Here are the highlights
The consultation excludes Occupational DC Schemes because of the “different way” in which (they) work. (More on this at the end).
GPP Providers will now be called “operators”, to operate a GPP as a “qualifying scheme”, the operator will need to take the responsibility for the design,implementation,governance and communication of the default option.
In designing the default the operator will have to declare its high-level objective, make sure it’s suitable for its specific membership, have “total charges ..below the stakeholder price cap”, have a lifetime de-risking strategy (lifestyle and DC banking are quoted), and provide diversified asset allocation.
The standard default of passive global equity lifestyling into long-dated gilts and cash ticks all the boxes though the door is left open for a DGF or similar targeting an absolute return at low volatility (albeit at a knock down price).
The contentious bit is of course that the GPP should sit within the stakeholder price cap (which is currently 1.5% but I’m pretty sure means less than 1% to the DWP).
So what does this mean?
Well first GPPs (and by extension SIPPs) will only be able to compete with Personal Accounts if they can tick the boxes of these guidance notes. For the posh schemes implimented on a non-comission basis then there should be no problem. However, a huge number of GPPS do not have defaults falling within stakeholder charges and are likely to fall four of a number of the other “design principles”. The message is clear, if the operator (eg provider) wants to pick up money from the new legislation then it will be its job to clean up the default.
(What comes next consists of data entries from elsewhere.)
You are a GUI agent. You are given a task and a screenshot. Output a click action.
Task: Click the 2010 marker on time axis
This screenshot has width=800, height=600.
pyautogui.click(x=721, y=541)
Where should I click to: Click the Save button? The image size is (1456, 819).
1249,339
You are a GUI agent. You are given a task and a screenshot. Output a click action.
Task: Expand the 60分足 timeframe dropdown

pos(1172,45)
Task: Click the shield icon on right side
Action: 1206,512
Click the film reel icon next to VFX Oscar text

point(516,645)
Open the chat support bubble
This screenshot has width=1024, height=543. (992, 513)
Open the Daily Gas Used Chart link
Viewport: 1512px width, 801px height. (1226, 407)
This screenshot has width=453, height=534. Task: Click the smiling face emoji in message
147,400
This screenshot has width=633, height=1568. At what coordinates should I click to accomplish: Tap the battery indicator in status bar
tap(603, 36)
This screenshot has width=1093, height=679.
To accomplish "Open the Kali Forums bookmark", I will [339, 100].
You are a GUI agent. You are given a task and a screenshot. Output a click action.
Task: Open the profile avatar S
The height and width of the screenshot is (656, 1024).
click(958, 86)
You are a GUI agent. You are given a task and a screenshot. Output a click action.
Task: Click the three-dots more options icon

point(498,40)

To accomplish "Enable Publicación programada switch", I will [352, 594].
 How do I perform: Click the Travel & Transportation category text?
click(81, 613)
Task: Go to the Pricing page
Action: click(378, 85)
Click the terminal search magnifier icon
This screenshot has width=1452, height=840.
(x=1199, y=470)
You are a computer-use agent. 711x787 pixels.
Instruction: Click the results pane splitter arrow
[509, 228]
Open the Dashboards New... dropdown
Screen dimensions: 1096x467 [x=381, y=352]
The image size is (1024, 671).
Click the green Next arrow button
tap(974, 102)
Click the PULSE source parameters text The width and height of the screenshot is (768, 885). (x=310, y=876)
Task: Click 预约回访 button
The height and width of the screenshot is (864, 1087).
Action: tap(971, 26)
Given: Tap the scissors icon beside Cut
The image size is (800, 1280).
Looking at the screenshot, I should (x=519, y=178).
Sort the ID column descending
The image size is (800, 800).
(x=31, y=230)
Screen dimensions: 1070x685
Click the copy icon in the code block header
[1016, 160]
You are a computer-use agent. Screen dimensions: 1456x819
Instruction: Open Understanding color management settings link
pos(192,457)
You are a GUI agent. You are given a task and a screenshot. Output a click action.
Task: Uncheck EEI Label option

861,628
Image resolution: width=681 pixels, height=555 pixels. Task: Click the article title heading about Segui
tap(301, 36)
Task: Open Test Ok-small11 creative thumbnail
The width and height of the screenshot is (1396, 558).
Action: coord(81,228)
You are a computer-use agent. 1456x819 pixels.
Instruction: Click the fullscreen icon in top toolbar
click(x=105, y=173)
This is a lot easier said than done. Firstly, many “dirty” schemes have higher charges because the advice for their implementation and management comes out of member charges. Take away this advisory comission and you have a lot of unhappy advisers, keep it and you may see your scheme wither on the vine. A big threat for insurers who have big persistency plays in place and probably haven’t seen a penny’s profit out of these schemes yet. Ouch!
Secondly the operators are going to have to look at each GPP individually because advisers have typically designed the scheme’s options on a bespoke basis. This is going to mean a lot of work for operators working through all their workplace GPPs and presumably designating each one a “qualifying scheme” or not. Ouch!
Thirdly, and this is where the DWP looks very joined up with the FSA, many advisers are going to have to accept changes in their relationship with the sponsor and the operator if they are going to have an ongoing role with the GPP as a qualifying scheme. The paper refers to the FSAs Treating Customers Fairly guidelines but there’s also the lurking presence of the Retail Distribution Review in the background. Both Government initiatives are pointing advisers away from AMC funded advice and towards direct fees. This is a big ouch for advisers.
The adviser’s role is marginalised throughout the guidelines on implimentation, ongoing governance and communication. Again and again the document refers to the operator’s repsonsibilities, only in the selection of the default option (from a range of options supplied by the operator) is the intermediary’s role mentioned.
It looks as if the purpose of this consultation is to ensure that GPPs provide a default option that can demonstrably compete with the Personal Account equivalent and that the insurers are required to keep the default option up to scratch. It’s a pretty brutal document which will bring little comfort to many advisers and will no doubt get current GPP providers thinking very hard about their strategy post 2012.
A final thought- where does this leave occupational DC schemes? The consultation paper asks whether their defaults should be subject to similar governance. The paper however has excluded them because they operate in a “different way”. Occupational Schemes have their own trustees (like Personal Accounts). There appears to be an assumption that their defaults will be well governed. There are of course a great number of occupational schemes that are well governed and tick all the paper’s boxes. Many are well governed but offer expensive defaults- especially those switching to DGFs. Some are poorly governed, offer high AMCs and are unsuitable for their members. I would be suprprised if the Pension Regulator does not take up the cudgels but suspect that occupational schemes will not be subject to quite the controls suggested in this paper. Anyone got a MasterTrust?